# W2 Lab Assignment

[Internet Movie Database (IMDb)](http://www.imdb.com/) provides various information about movies, such as total budgets, lengths, actors, and user ratings. They are publicly available from [here](http://www.imdb.com/interfaces). In this lab, let's explore a processed dataset named 'imdb.csv', which contains some basic information of movies.

Download the file from Canvas. There are 4 columns separated by tab:

1. Title: title of the movie;
1. Year: release year;
1. Rating: average IMDb user rating;
1. Votes: number of IMDB users who rated this movie

Things to note:

1. Let's use Python 3.5;
2. There are 313,012 lines in the file. When printing things, print selectively.


## Q1: What is the first and last year in this dataset? How many movies were released in each year during the whole time period?

To do this, we first need to read the CSV file. Python provides the [csv](https://docs.python.org/3.5/library/csv.html) module to read and write CSV files. The [`csv.reader`](https://docs.python.org/3.5/library/csv.html#csv.reader) function returns a Python object which will iterate over lines in the given file. Each line is returned as a list of strings, so that we can access a particular column using list index. If we want to ignore the first line, we can use [`islice`](https://docs.python.org/3.5/library/itertools.html#itertools.islice). It is like slicing a list, but it can slice an iterator (e.g. file stream). For instance, `islice(reader, 0, 5)` means "give me the first 5 items from the `reader`". `islice(reader, 1, 5)` means "give me the 4 items starting from the second item". 
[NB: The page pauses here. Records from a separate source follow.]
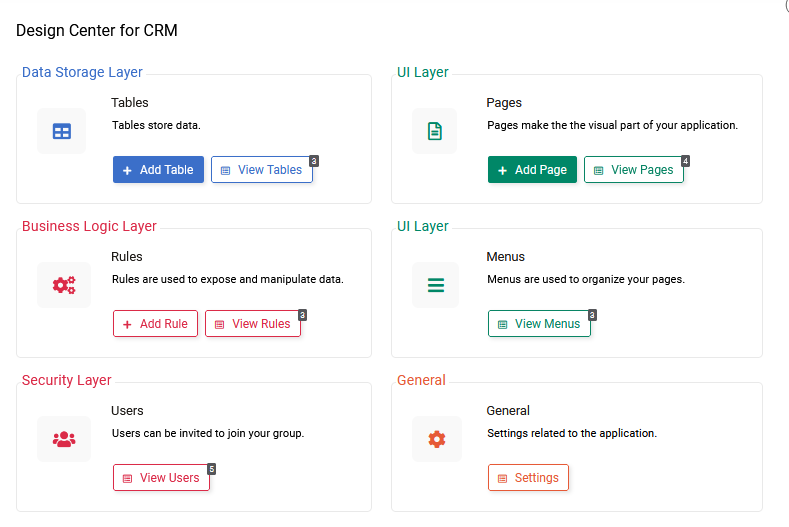The image size is (789, 527).
Task: Click the General settings gear icon
Action: 435,439
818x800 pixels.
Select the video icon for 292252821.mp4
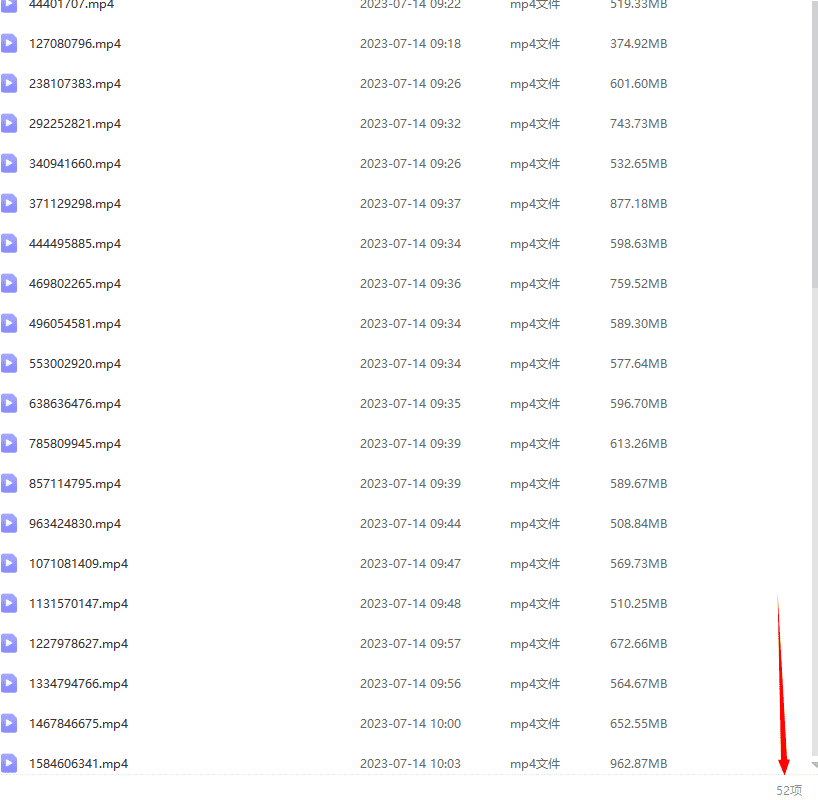[9, 123]
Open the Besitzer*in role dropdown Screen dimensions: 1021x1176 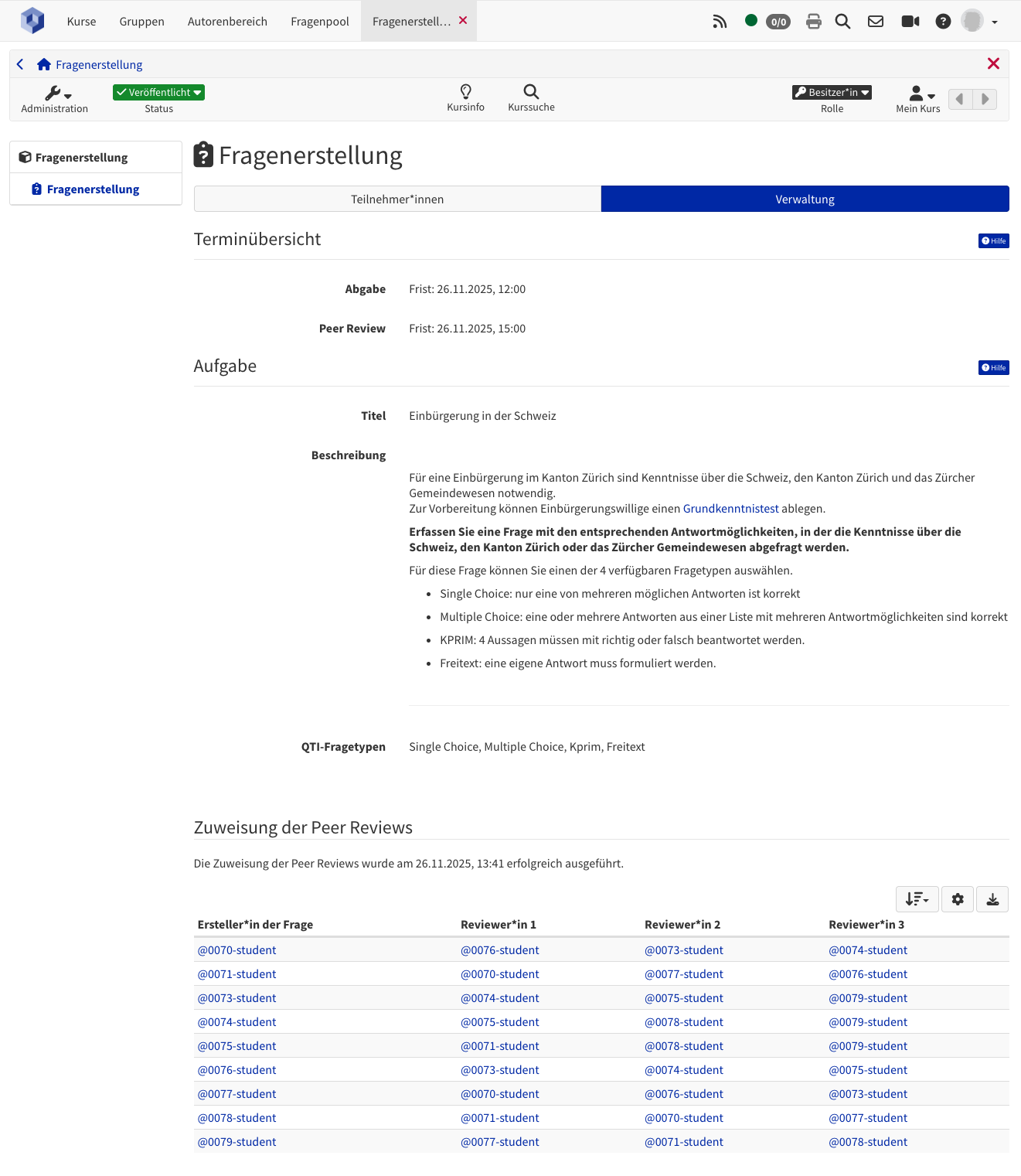pos(832,93)

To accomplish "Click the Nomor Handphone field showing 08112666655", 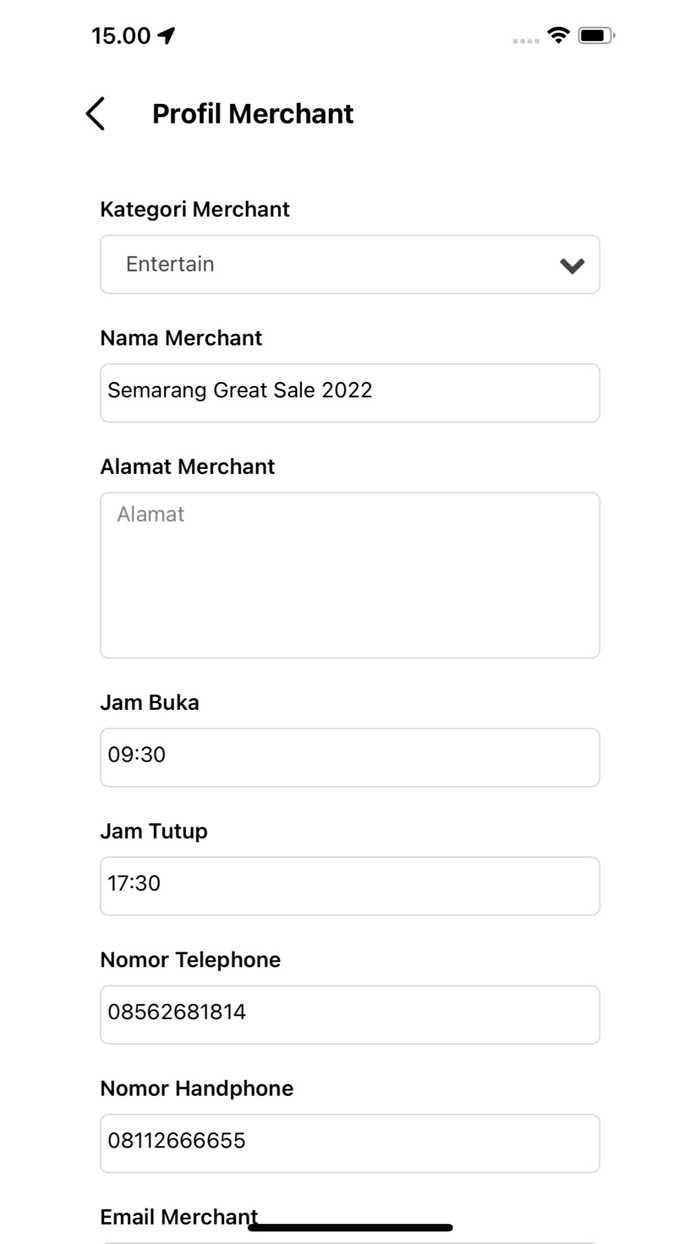I will [x=349, y=1142].
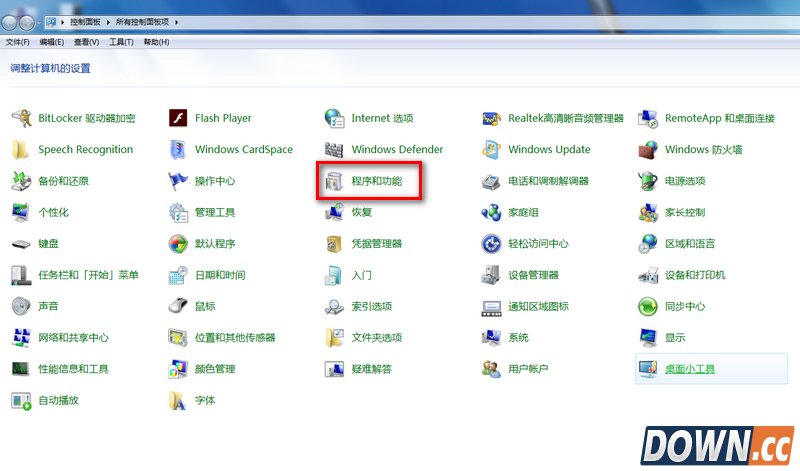This screenshot has width=800, height=471.
Task: Open the Flash Player control panel icon
Action: 178,118
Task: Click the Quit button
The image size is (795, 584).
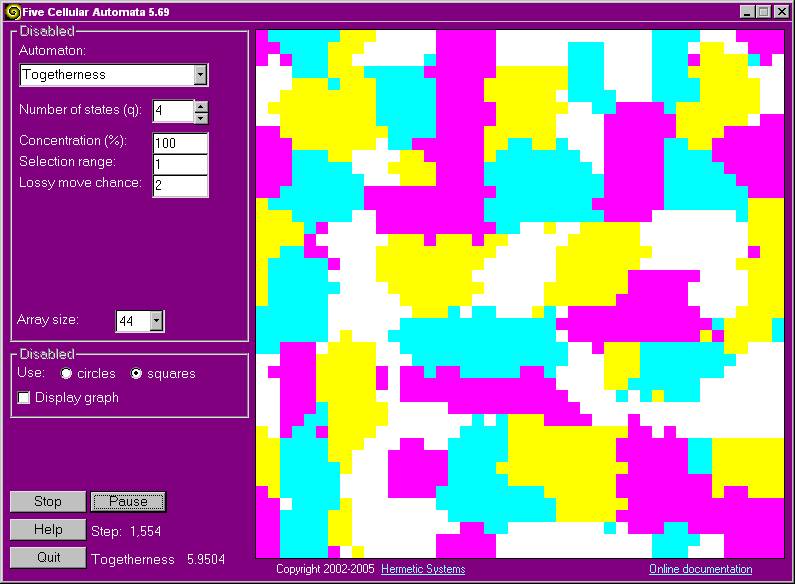Action: pyautogui.click(x=47, y=558)
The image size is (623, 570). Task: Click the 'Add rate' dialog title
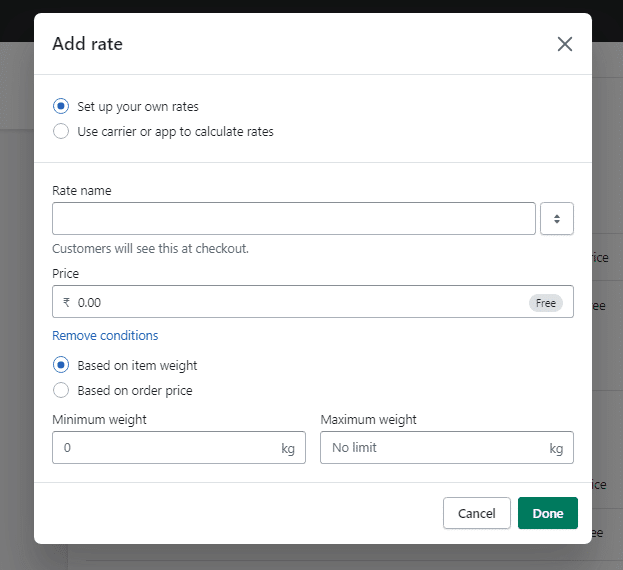pyautogui.click(x=87, y=44)
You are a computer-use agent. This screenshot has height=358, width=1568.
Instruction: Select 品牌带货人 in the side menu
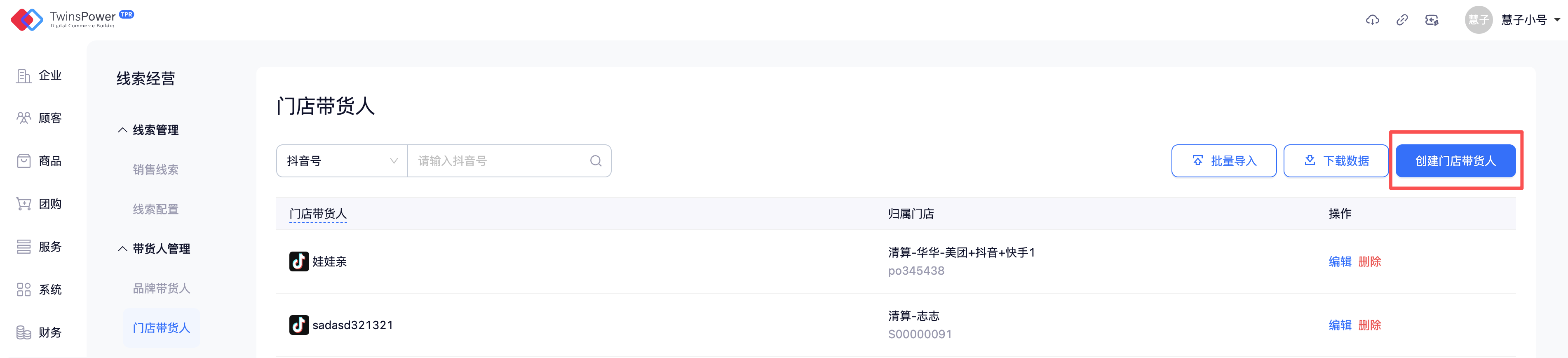[161, 288]
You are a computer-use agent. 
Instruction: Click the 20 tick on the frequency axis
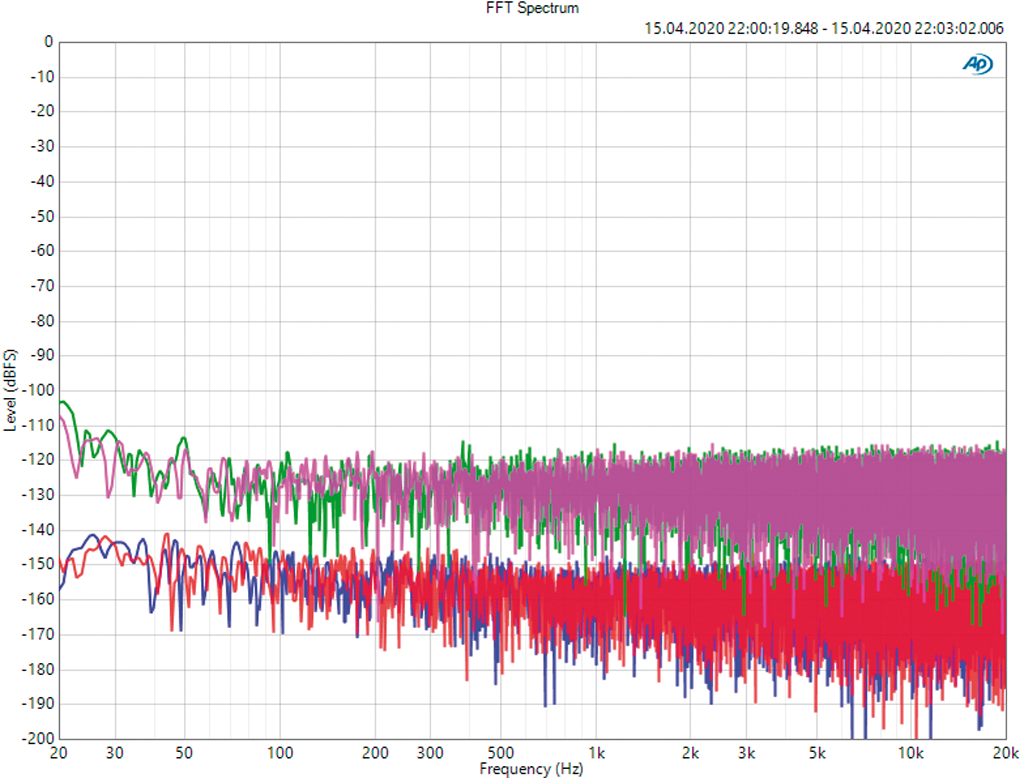(58, 752)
A basic usage example to read the first 11 lines of 'imdb.csv':

In [1]:
import csv
from itertools import islice

f = open('imdb.csv', 'r')
reader = csv.reader(f, delimiter='\t')
for row in islice(reader, 0, 5):
    print(row)
    print(row[1])

['Title', 'Year', 'Rating', 'Votes']
Year
['!Next?', '1994', '5.4', '5']
1994
['#1 Single', '2006', '6.1', '61']
2006
['#7DaysLater', '2013', '7.1', '14']
2013
['#Bikerlive', '2014', '6.8', '11']
2014


There are many ways to do Q1. One way is to use [dictionaries](https://docs.python.org/2/tutorial/datastructures.html#dictionaries) where the key: value pairs are:

- key: year
- value: a list of movie titles or number of movies


In [2]:
dt = {}
year = 1972
if year not in dt:
    dt[year] = 1
else:
    dt[year] += 1
print(dt)

{1972: 1}


Python automates the job above by using [`Counter`](https://docs.python.org/3.4/library/collections.html#collections.Counter).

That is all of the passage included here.